Hey there! Shey here for a review!

I reviewed your previous work, Impotence, and I'm back again. I see that below me, Nikayla has already thoroughly gone through and reviewed this piece, but I figure my two cents might help you in some way.

Once again, I see your impressive imagery at play. I love how I can imagine your scene so vividly, although in different ways than your first piece (which I'll discuss a little further down). I haven't much to say on the topic of said imagery, but I just wanted to repeat how much I like the way you do it.

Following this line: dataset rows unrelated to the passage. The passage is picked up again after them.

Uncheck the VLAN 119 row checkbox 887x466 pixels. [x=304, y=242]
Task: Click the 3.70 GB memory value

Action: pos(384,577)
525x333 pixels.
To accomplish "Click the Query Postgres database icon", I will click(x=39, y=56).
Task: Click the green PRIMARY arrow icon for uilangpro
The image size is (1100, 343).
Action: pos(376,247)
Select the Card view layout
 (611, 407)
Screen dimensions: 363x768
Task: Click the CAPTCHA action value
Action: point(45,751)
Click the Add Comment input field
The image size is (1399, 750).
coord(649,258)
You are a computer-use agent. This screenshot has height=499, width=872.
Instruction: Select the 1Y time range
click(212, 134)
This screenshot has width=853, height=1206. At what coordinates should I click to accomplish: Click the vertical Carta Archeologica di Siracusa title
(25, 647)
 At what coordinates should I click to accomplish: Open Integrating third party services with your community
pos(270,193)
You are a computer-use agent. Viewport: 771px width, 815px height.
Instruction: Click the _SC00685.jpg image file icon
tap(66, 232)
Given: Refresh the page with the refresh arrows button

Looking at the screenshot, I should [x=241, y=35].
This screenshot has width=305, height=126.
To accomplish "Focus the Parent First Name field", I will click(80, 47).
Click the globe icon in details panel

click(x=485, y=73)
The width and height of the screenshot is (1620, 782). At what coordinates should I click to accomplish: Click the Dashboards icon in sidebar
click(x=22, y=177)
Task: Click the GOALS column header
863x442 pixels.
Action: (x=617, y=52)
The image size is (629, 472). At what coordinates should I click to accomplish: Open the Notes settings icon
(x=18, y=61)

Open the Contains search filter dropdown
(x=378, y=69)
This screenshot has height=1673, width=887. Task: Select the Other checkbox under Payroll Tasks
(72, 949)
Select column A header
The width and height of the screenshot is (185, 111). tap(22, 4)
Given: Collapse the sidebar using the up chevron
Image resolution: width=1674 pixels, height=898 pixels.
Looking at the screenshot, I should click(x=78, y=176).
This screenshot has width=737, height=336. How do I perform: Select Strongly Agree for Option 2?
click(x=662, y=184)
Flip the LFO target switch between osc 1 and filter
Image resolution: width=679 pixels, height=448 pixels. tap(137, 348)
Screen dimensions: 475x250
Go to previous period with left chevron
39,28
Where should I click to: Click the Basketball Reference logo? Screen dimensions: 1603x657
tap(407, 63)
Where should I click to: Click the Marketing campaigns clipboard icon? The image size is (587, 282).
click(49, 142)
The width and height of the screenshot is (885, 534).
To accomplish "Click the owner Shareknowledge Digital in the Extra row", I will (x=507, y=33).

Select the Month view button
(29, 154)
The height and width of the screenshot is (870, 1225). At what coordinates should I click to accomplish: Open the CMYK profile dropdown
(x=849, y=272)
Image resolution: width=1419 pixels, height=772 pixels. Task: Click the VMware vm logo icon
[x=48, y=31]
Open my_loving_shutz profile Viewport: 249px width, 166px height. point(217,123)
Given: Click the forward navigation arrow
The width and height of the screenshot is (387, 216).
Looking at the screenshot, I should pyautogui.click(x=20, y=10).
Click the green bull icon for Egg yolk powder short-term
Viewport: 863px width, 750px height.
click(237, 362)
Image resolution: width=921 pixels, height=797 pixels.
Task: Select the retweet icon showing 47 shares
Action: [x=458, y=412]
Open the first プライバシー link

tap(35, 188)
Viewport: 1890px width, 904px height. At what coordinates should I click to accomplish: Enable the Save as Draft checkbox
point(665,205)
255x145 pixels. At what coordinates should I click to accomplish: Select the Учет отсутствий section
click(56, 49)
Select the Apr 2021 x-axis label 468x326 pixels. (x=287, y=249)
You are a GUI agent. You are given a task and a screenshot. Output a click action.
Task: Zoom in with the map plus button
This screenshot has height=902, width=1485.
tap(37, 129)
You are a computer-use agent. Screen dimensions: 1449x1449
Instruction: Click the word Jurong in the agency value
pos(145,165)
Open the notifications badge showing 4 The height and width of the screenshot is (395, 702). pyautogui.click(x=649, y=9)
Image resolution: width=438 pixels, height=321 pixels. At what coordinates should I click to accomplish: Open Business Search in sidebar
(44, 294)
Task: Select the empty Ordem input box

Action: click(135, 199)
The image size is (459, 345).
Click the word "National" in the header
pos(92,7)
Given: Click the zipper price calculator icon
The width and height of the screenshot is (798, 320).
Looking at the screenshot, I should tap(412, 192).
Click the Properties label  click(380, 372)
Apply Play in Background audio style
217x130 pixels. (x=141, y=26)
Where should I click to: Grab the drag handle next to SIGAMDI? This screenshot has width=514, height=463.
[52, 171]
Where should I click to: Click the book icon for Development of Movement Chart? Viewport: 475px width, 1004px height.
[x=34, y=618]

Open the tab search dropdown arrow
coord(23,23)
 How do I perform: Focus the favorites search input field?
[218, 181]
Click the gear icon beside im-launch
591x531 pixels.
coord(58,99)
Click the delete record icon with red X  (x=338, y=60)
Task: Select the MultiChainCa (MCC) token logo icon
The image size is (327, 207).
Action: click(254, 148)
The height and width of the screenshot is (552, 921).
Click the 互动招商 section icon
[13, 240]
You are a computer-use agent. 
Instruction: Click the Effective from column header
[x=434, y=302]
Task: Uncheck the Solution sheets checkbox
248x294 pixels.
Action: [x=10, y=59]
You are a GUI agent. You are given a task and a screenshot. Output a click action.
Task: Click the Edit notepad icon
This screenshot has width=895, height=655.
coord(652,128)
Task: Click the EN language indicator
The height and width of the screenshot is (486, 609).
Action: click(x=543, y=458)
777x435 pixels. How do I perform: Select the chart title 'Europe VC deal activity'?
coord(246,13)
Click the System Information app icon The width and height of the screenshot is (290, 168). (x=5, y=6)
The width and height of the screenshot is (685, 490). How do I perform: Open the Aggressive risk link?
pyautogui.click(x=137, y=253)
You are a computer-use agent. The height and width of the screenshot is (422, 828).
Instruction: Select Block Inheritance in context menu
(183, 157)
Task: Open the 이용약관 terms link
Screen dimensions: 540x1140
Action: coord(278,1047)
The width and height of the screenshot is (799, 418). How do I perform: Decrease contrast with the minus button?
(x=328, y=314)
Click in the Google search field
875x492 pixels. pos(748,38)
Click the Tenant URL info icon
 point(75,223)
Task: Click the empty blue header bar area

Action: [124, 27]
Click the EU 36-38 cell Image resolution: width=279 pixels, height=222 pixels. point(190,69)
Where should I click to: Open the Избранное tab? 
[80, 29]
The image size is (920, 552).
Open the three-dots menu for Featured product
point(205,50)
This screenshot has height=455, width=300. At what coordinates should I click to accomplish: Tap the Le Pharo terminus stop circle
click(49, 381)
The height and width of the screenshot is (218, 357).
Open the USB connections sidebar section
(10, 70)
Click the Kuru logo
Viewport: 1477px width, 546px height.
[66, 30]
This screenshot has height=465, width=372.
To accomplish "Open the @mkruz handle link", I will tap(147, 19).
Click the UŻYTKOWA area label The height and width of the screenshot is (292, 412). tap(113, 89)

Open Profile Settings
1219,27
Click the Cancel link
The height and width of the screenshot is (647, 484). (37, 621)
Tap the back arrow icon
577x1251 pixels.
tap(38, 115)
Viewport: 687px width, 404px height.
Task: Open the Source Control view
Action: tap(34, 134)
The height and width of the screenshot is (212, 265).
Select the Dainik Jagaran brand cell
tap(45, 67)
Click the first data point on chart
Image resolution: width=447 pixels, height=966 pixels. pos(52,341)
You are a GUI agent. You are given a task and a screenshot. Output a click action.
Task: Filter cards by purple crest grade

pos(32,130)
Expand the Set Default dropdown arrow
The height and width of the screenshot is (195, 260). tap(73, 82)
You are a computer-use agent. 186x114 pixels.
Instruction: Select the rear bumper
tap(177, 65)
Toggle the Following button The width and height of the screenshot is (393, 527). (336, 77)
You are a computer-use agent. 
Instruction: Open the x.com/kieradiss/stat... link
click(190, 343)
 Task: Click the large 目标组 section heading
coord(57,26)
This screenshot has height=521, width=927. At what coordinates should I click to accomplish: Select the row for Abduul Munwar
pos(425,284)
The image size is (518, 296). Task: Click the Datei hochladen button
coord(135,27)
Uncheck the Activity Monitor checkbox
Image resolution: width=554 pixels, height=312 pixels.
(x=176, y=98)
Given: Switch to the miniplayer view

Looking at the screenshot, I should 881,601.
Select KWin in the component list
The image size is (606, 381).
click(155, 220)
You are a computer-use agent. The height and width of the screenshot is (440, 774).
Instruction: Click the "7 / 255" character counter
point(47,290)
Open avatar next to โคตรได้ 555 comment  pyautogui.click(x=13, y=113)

Something interesting about this piece is the use of similes and metaphors. Most of this piece was conveyed through either a simile or a metaphor, which I find both entertaining and repetitive. The entertaining is due to how descriptive these metaphors and similes were, and how different it was from the descriptions in your first work. The repetitive part is that it starts to get a little overwhelming. It's okay to be literal at times in your piece, and not every line has to contain some deeper meaning. But, don't get me wrong. I think the amount of similes and metaphors in this poem are good, but I'm the future, perhaps keep my mentions in mind.

I love the formatting in this piece, especially the indents. I commented earlier on the repetition of the similes and metaphors, but the repetition of the "THEY" part is effective in driving home the message of the piece. As is the serious choice of words, and the darker meaning me of the similes and metaphors.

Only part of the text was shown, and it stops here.